The Association of Breast Surgery would like to express its sympathy to the patients who have suffered as a result of Mr Paterson’s actions.
Although Mr Paterson has never been a member of the Association of Breast Surgery, the organisation views this incident very seriously. Work is ongoing to review the events that have occurred and identify lessons that can be learnt, both general and those specific to breast surgery. These will be disseminated to our members and those involved in breast care.
We would like to reassure patients that this incident reflects the actions of a single individual surgeon working outside acceptable standards of care and does not represent the current standard of breast care in the UK. The first priority of our members is always the health, wellbeing and safety of patients.
The Association of Breast Surgery constantly endeavours to raise the already high standards of breast surgery by providing members with ongoing education and training with support for research and national audits. These collectively aim to ensure the delivery of a high standard of breast surgery care throughout the UK.
Mark Sibbering (President)
on behalf of the Trustees of the Association of Breast Surgery
31st May 2017
Summary of Key Recommendations (to date)
The Association of Breast Surgery Trustees would like to remind all surgeons of their professional responsibilities and duties as highlighted in:
- GMC 2013 guidance, ‘Good Medical Practice’
- Royal College of Surgeons 2014 guidance, ‘Good Surgical Practice’

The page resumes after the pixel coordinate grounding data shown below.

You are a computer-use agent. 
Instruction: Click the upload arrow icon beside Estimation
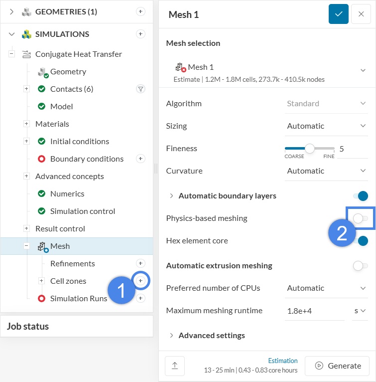tap(175, 366)
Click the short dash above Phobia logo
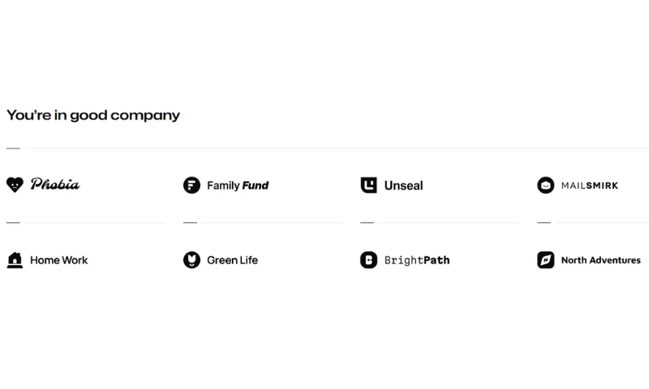 13,148
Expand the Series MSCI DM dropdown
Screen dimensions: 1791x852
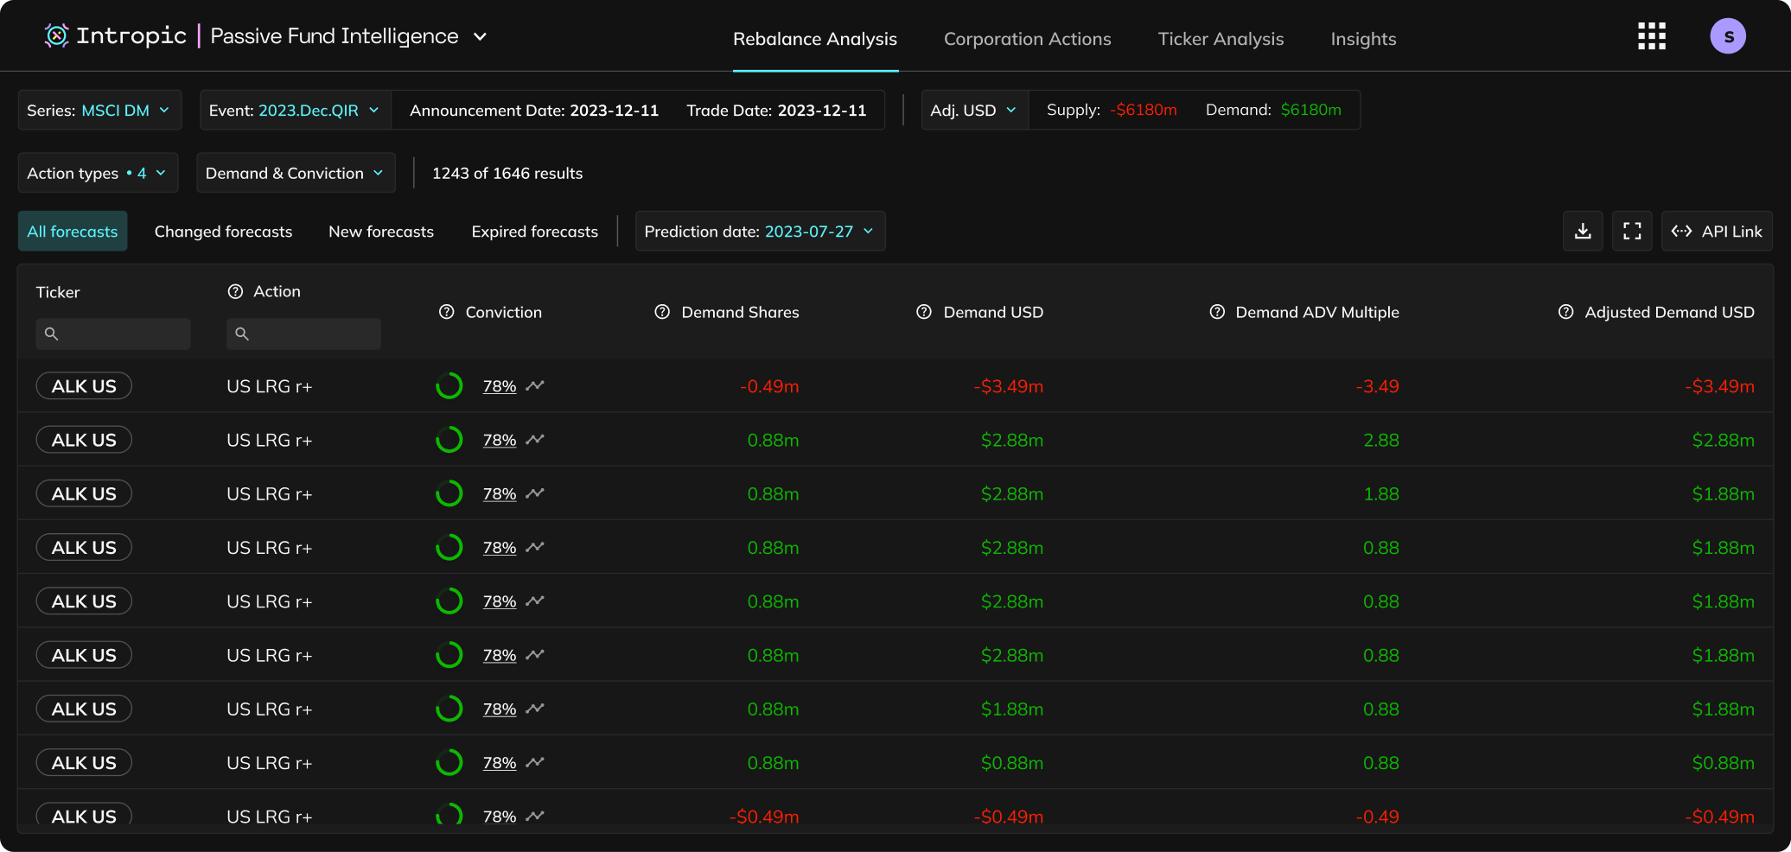point(99,111)
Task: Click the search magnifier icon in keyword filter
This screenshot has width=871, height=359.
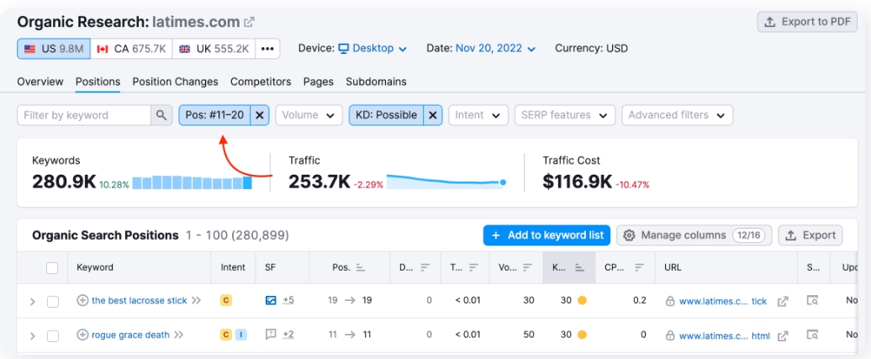Action: (161, 115)
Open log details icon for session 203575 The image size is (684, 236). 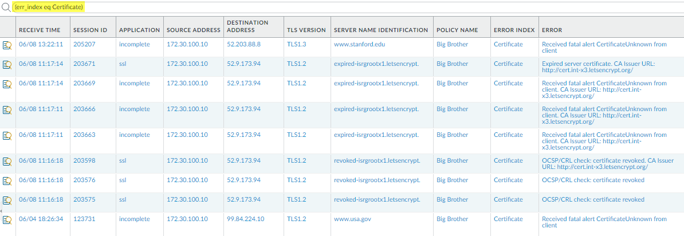click(7, 200)
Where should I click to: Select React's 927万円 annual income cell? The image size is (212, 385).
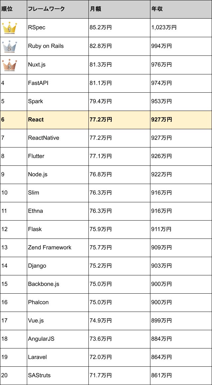click(181, 120)
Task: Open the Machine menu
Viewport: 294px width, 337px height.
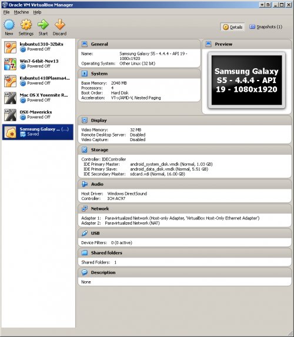Action: coord(21,12)
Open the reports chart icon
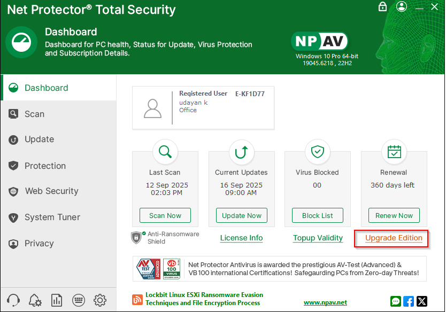This screenshot has height=312, width=446. (x=57, y=300)
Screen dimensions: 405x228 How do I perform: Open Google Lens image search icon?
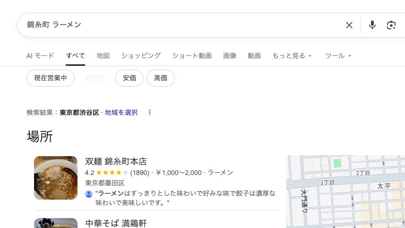click(x=391, y=25)
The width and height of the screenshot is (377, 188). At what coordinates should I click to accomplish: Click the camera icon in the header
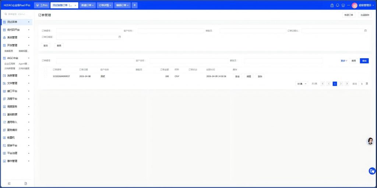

Safety and Quality of Care
Members of staff must be able, and feel able to express concerns about the safety and quality of care provided to patients and be listened to. When staff feel that their concerns are not being addressed appropriately within their organisation, they have a duty to raise them with the relevant professional regulatory body.
Multidisciplinary Team (MDT) Working
It is now widely accepted that breast care should be provided by breast specialists in each discipline and that multidisciplinary teams form the basis for best practice.
The principles of MDT meeting discussion are as follows and should be followed in both the NHS and in private practice:
- The discussion should occur before the final result is communicated to the patient.
- The meeting should be quorate with all required disciplines present. The diagnostic MDT meeting should include a pathologist, radiologist or consultant radiographer in breast imaging, surgeon or breast clinician and breast care nurse.
- The outcome of the MDT discussion should be accurately recorded.
- It is recommended that surgeons should always practise within the area of their specialty training, and that their scope of practice carried out in the private sector should be similar to that carried out in the NHS.
- All private practice workload should be included in annual appraisal discussions.
- All patients who undergo needle biopsy during assessment and all newly diagnosed breast cancer patients should be discussed at an appropriate multidisciplinary team (MDT) meeting.
Benign (non-cancer surgery)
With appropriate use of the triple assessment process the number of patients requiring open diagnostic surgery should be minimal. All such cases should be discussed at a MDT meeting prior to the decision for such surgery.
Risk Reducing Breast Surgery
The Association of Breast Surgery has developed / adopted guidance relating to risk reducing surgery in women at increased risk due to a family history of breast cancer and contralateral mastectomy.
The Association of Breast Surgery will look to develop clear guidance relating to risk reducing surgery for histological risk factors that increase breast cancer risk in collaboration with both patients and commissioners.
It is important to ensure genuine patient consent to treatment with full information, both in the NHS and with the same rigour in private practice.
- Patients should not hesitate to ask questions of their surgeons.
- Breast care is delivered by specialist multidisciplinary teams. Individual care should be discussed by that multidisciplinary team and regardless of whether treated in the NHS or privately patients can ask to see documentation of the team discussions relating to their care when an operation or treatment is being recommended.
- Patients should not feel uncomfortable asking for a second opinion.
- If patients have any concerns about their treatment or are unsure how to proceed with a particular treatment, they should not hesitate to ask for a second opinion, and can contact the Patient Advice and Liaison Service (PALS) at their local hospital, who will be able to give guidance on this process.